Gostaria de deixar claro que não tenho nada de pessoal contra o ex-presidente Lula, nem nenhum compromisso partidário, eleitoral ou ideológico com ninguém. Digo isso porque, nesta coluna, tenho emitido, com alguma frequência, opiniões críticas sobre a atuação do referido político, o que poderia levar o 
leitor àquela suposição.
Não resta dúvida de que tenho sérias restrições ao seu comportamento e especificamente a certas declarações que emite, sem qualquer compromisso com a verdade dos fatos. E, se o faço, é porque o tenho como um líder político importante, capaz de influir no destino do país. Noutras palavras, o que ele diz e faz, pela influência de que desfruta, importa a todos nós.
E a propósito disso é que me surpreende a facilidade com que faz afirmações que só atendem a sua conveniência, mas sem qualquer compromisso com a verdade. É certo que o faz sabendo que não enganará as pessoas bem informadas, mas sim aquelas que creem cegamente no que ele diga, seja o que for.
Exemplo disso foi a entrevista que deu a um repórter do New York Times, quando voltou a afirmar que o mensalão é apenas uma invenção de seus adversários políticos. E vejam bem, ele fez tal afirmação quando o Supremo Tribunal Federal já julgava os acusados nesse processo e já havia condenado vários deles. Afirmar o que afirmou em tais circunstâncias mostra o seu total descompromisso com a verdade e total desrespeito com às instituições do Estado brasileiro.
Pode alguém admitir que a mais alta corte de Justiça do país aceitaria, como procedentes, acusações que fossem meras invenções de políticos e jornalistas irresponsáveis?
E mais: os ministros do STF passaram sete anos analisando os autos desse processo, tempo mais que suficiente para avaliá-lo. Afirmar, como faz Lula, que tudo aquilo é mera invenção equivale a dizer, implicitamente, que os ministros do STF são coniventes com uma grande farsa.
Mas o descompromisso de Lula com os fatos parece não ter limites. Para levar o entrevistador do “NYT” a crer na sua versão, disse que não precisava comprar votos, pois, ao assumir a Presidência, contava com a maioria dos deputados federais.
Não contava. Os verdadeiros dados são os seguintes: o PT elegera 91 deputados; o PSB, 24; o PL; 26; o PC do B, 12, num total de 153 deputados. Mesmo com os eleitos por partidos menores, cuja adesão negociava, não alcançava a metade mais um dos membros da Câmara Federal.
Cabe observar que ele não disse ao jornalista norte-americano que não comprou os deputados porque seria indigno fazê-lo.
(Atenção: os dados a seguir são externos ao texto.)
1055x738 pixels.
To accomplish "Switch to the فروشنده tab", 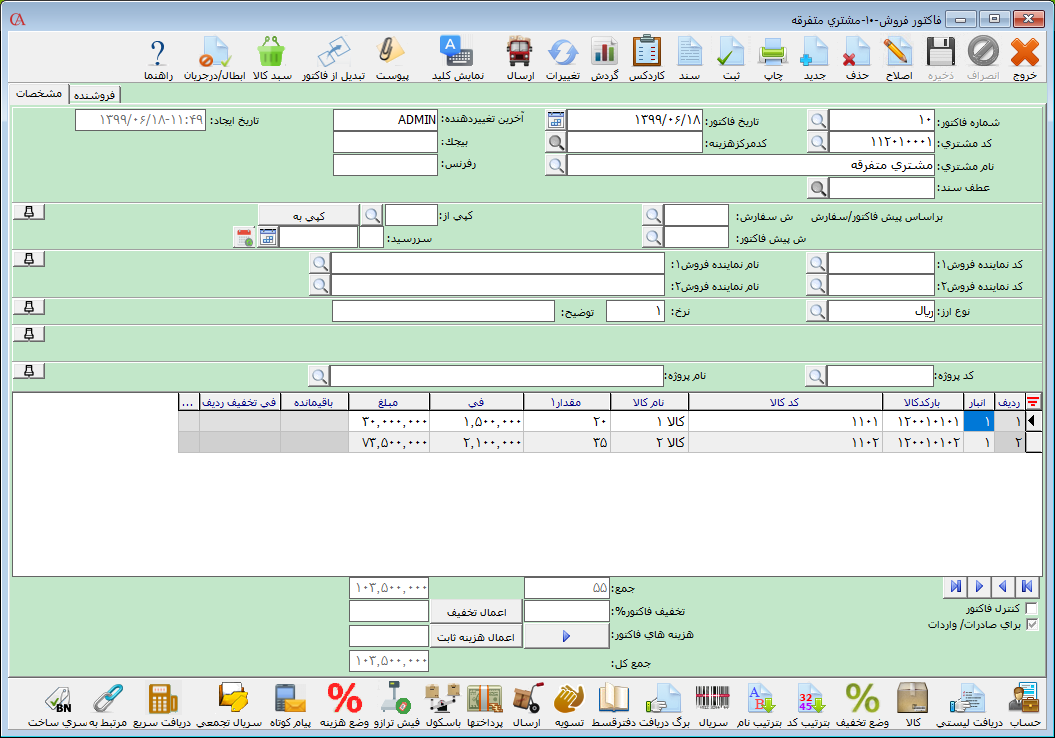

Disse que não os comprou porque tinha maioria, ou seja, não necessitava comprá-los. Pode-se deduzir, então, que, como na verdade necessitava, os comprou. Não há que se surpreender, Lula é isso mesmo. Sempre o foi, desde sua militância no sindicato. Para ele, não há valores: vale o que o levar ao poder ou o mantiver nele.
Sucede que, apesar do que diga, ninguém mais duvida de que houve o mensalão. Pior ainda, corre por aí que o Marcos Valério está disposto a pôr a boca no mundo e contar que o verdadeiro chefe da patranha era o Lula mesmo, como, aliás, sempre esteve evidente. E já o procurador-geral da República declarou que, se os dados se confirmarem, o processará. É nessas horas que o Lula falastrão se cala e desaparece. Às vezes, chama Dilma para defendê-lo.
Desta vez, chamou o Rui Falcão, presidente do PT, para articular o apoio dos líderes da base política do governo. Disso resultou um documento desastroso, que chega ao ponto de acusar o Supremo de perpetrar um golpe de Estado contra a democracia, equivalente aos golpes que derrubaram Vargas e João Goulart. Pode? Vargas e Goulart, como se sabe, foram depostos pela extrema direita com o apoio de militares golpistas.
O julgamento do STF realiza-se às claras, à vista de milhões de telespectadores. Não é uma conspiração. Ele desempenha as funções que a Constituição lhe atribui. E que golpe é esse contra um político que não está no poder?
O tal manifesto só causou constrangimento. O governador Eduardo Campos, de Pernambuco, deu a entender que foi forçado a assiná-lo, após rejeitar três versões dele. Enfim, mais um vexame. Só que Lula, nessas horas, não aparece. Manda alguém fazer por ele, seja um manifesto, seja um mensalão.